Soufan Merkezi isimli düşünce kuruluşunda kıdemli araştırmacı olarak çalışan Colin P. Clarke’a göre “salgından IŞİD’den fazla faydalanan çok az grup vardır.”
Eğitimler birkaç ay önce tekrar başladı ancak örneğin Almanya gibi ülkeler ülkedeki eğitim personeli sayısını büyük oranda azalttı.
Bütün bunlar yaşanırken, yüzlerce silahlı savaşçı, nüfuzun daha seyrek olduğu Selahaddin gibi uzak bölgelere çekilerek buralardan ölümcül saldırılar gerçekleştirmeye devam etti.
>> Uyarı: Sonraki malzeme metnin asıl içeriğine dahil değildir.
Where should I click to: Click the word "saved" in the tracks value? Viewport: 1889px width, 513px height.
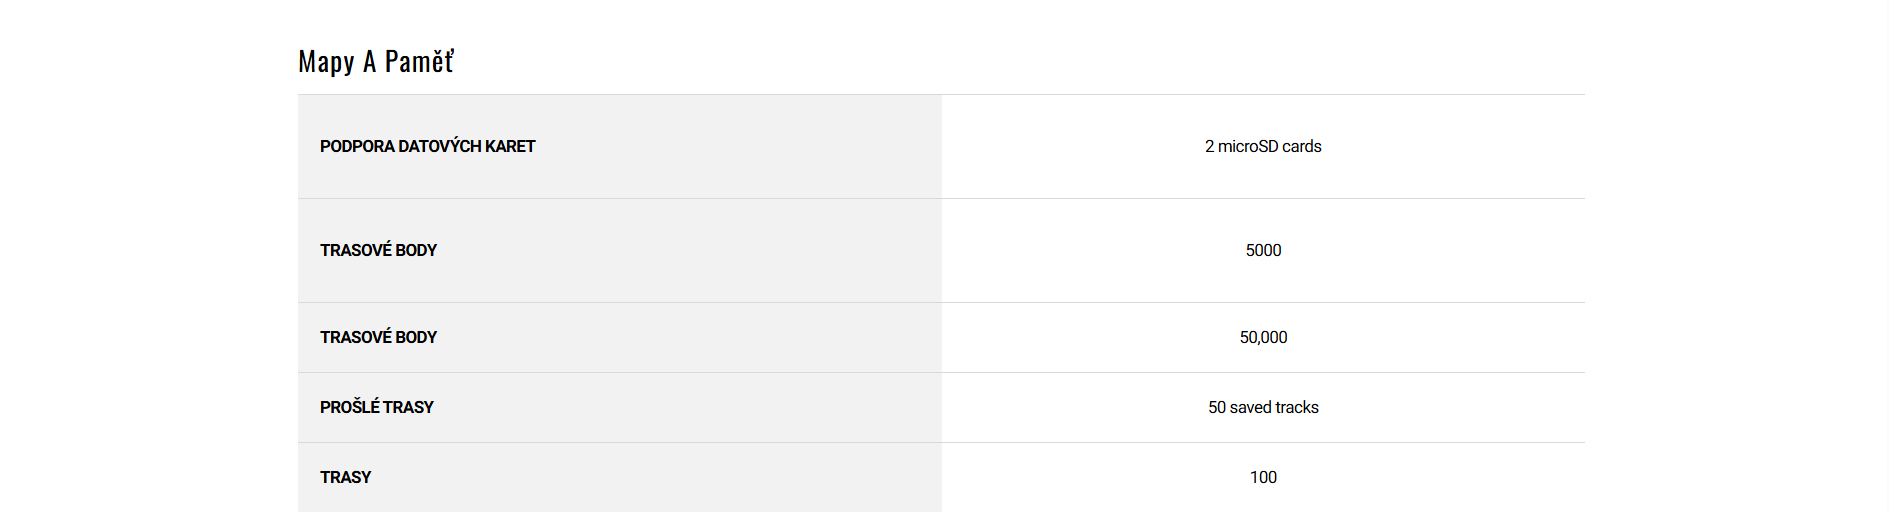(1250, 408)
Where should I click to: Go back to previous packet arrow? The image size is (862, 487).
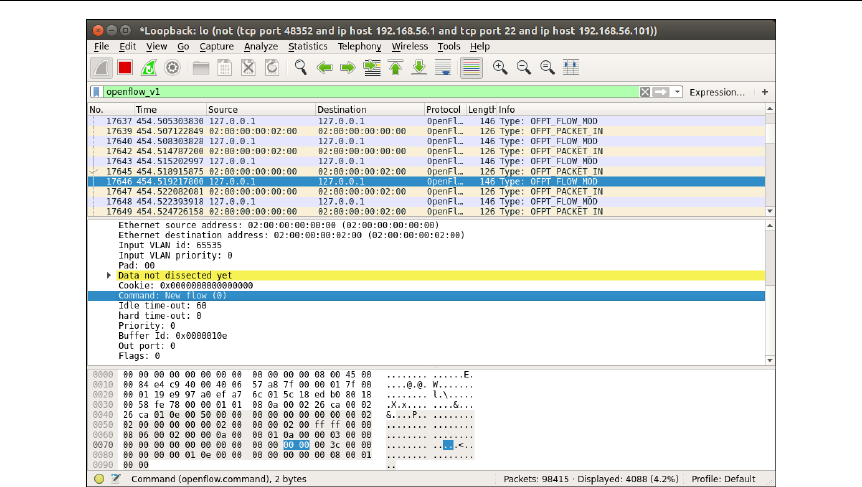tap(324, 67)
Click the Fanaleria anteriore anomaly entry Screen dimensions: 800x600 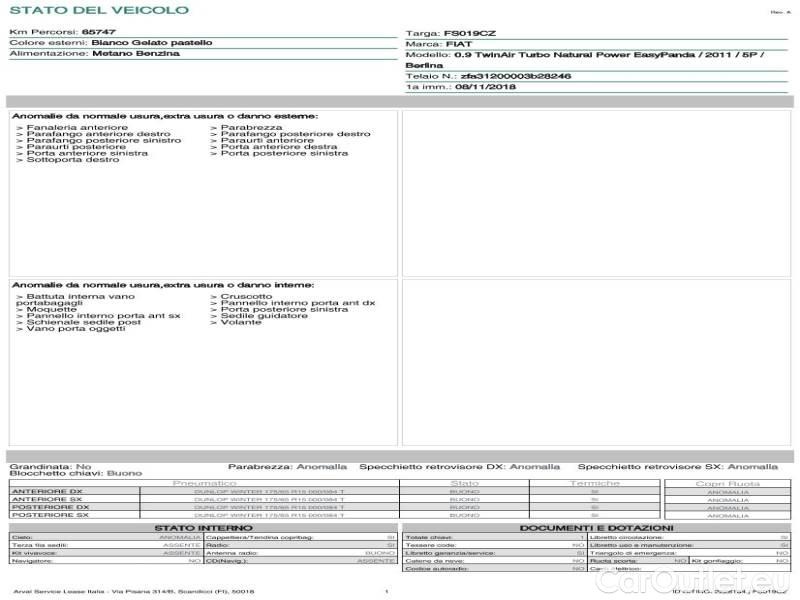pos(76,128)
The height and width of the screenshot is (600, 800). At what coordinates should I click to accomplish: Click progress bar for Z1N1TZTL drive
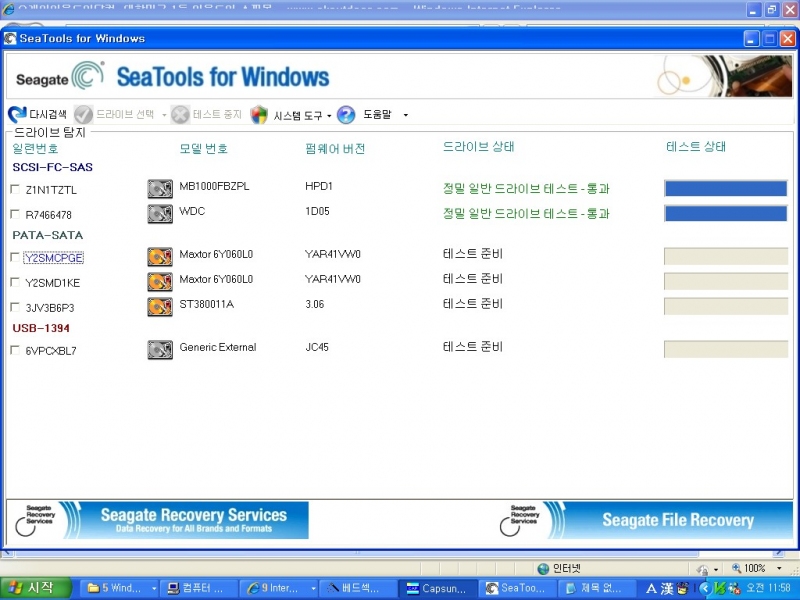click(725, 188)
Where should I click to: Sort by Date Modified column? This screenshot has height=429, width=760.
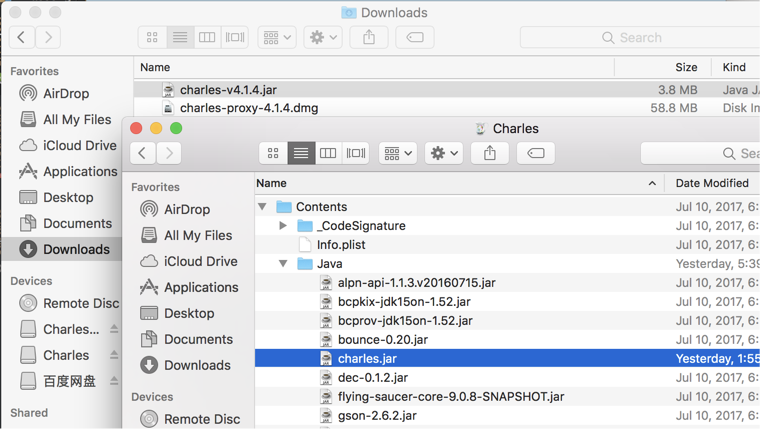tap(712, 183)
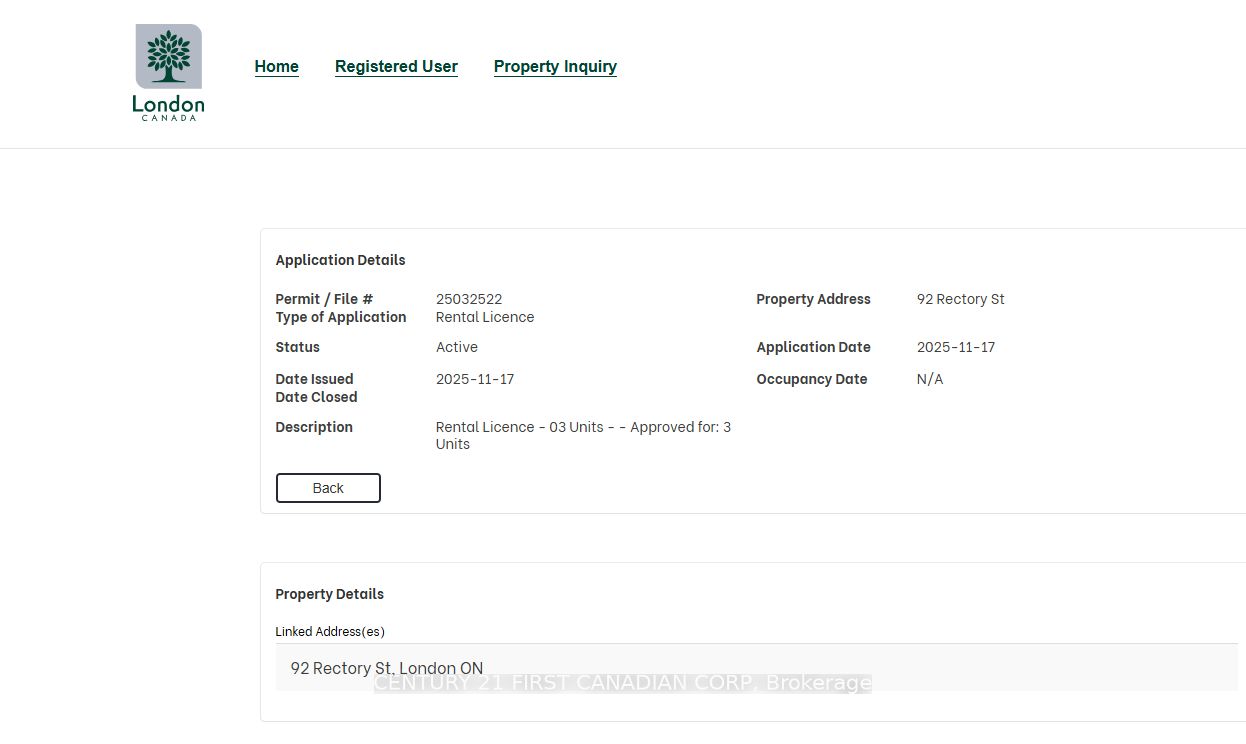Screen dimensions: 1246x744
Task: Open the Property Inquiry page
Action: tap(555, 67)
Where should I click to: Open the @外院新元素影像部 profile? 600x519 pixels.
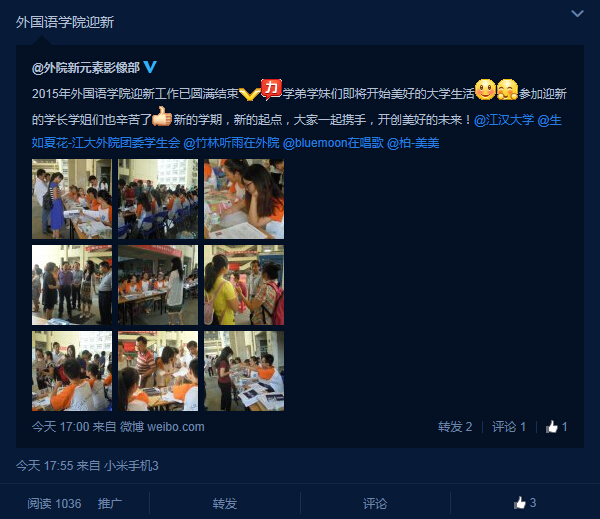[86, 68]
ABD varlığının daha da küçülmesiyle birlikte oluşacak güç boşluğu nedeniyle bu silahlı grubun faaliyetlerinin artabileceğini ifade eden Pollock bu konu ile alakalı şunu söyledi: “Bu tür saldırıların sıklığı ve sayısı, ABD ve müttefiklerinin askeri baskısının olmadığı bir durumda mutlaka artacaktır.”
Sonuç olarak, sürekli azalan Irak devlet otoritesi ve ABD’nin askerlerini çekmesiyle oluşacak güç boşluğu kombinasyonu Orta Doğu’daki en önemli devletlerden birini tehlikeye atabilir. Irak’ın böyle bir durumla karşı karşıya kalmasından ilk faydalanacak olan aktörler ise İran ve IŞİD olur.